3. Follow the authentication process to obtain an access token.

#### 2. Test Using curl or Postman

Once you have the token, you can make requests to your API. Here's an example using curl:

```bash

curl -X GET https://your-api-id.execute-api.your-region.amazonaws.com/prod/v1/notes \

-H "Authorization: Bearer YOUR_TOKEN_HERE"

```

Replace `your-api-id`, `your-region`, and `YOUR_TOKEN_HERE` with your actual values.

Test other endpoints (POST, PUT, DELETE) in a similar manner, providing the necessary data in the request body for POST and PUT requests.

#### 3. Test Using AWS Console

You can also test your Lambda functions directly from the AWS Console:

1. Go to the AWS Console and navigate to the Lambda service.

2. Select the Lambda function you want to test.

3. Click on the "Test" tab.

4. Choose "API Gateway AWS Proxy" as the event template.

5. For PUT and POST requests, add the necessary body to the event JSON.

6. Click "Test" to run the function and see the results.

## Cleanup

To avoid incurring future charges, remember to destroy the stack when you're done:

Destroy the stack:

```bash

cdk destroy

```

This command will show you a summary of the resources that will be destroyed and ask for confirmation. After confirmation, CDK will delete all the resources created by this stack.

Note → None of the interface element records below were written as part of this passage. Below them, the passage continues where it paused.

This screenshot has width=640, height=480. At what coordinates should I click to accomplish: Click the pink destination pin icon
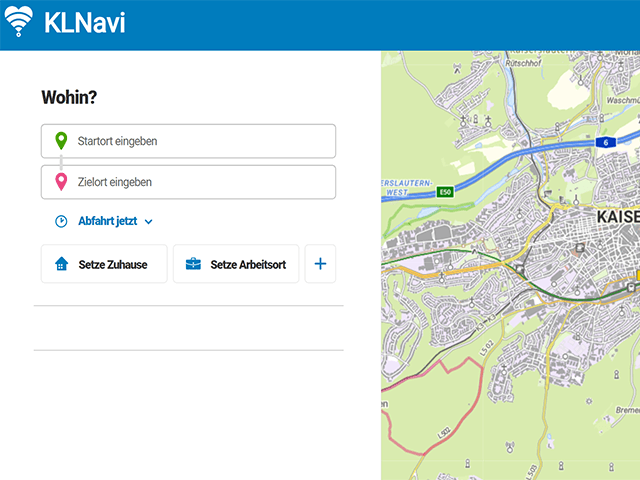pyautogui.click(x=61, y=182)
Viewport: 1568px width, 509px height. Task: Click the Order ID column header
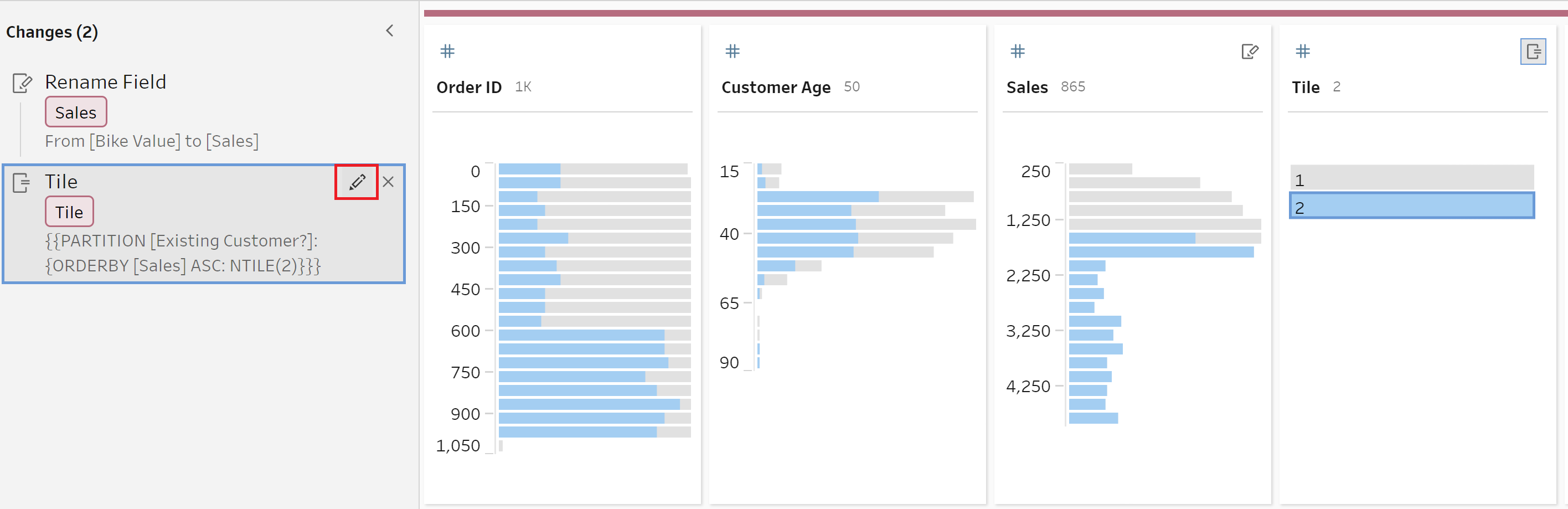[469, 87]
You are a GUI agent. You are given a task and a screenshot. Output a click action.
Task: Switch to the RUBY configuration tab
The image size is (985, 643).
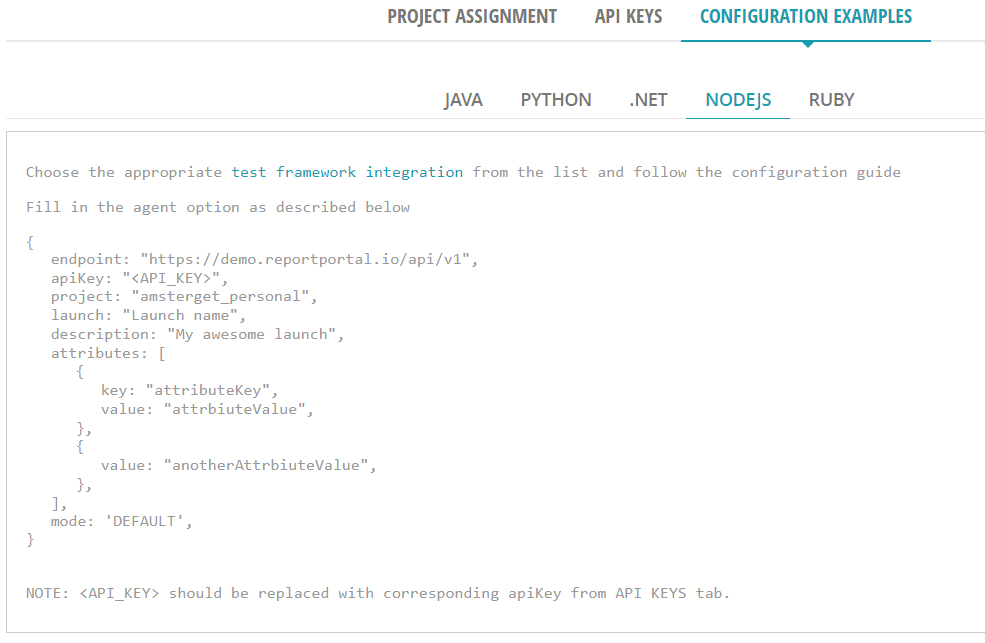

**Note:** Destroying the stack will delete all data in the DynamoDB table and files in the S3 bucket. Make sure to backup any important data before destroying the stack.

## Troubleshooting

If you encounter any issues during deployment, check the CloudFormation console in the AWS Management Console for error messages.

For API Gateway issues, you can enable CloudWatch Logs for API Gateway and check the logs for more detailed error information.

For Lambda function issues, check the CloudWatch Logs for each Lambda function.

## Security

- All API endpoints are protected with Cognito User Pool authentication.

- DynamoDB uses AWS managed encryption.

- S3 bucket permissions should be configured to restrict access as needed.

## Notes

- This is a demo project and may need additional security measures for production use.

- Ensure proper IAM permissions are set up for the Lambda functions to access DynamoDB and S3.

- Consider enabling DynamoDB Streams and Point-in-Time Recovery for production environments.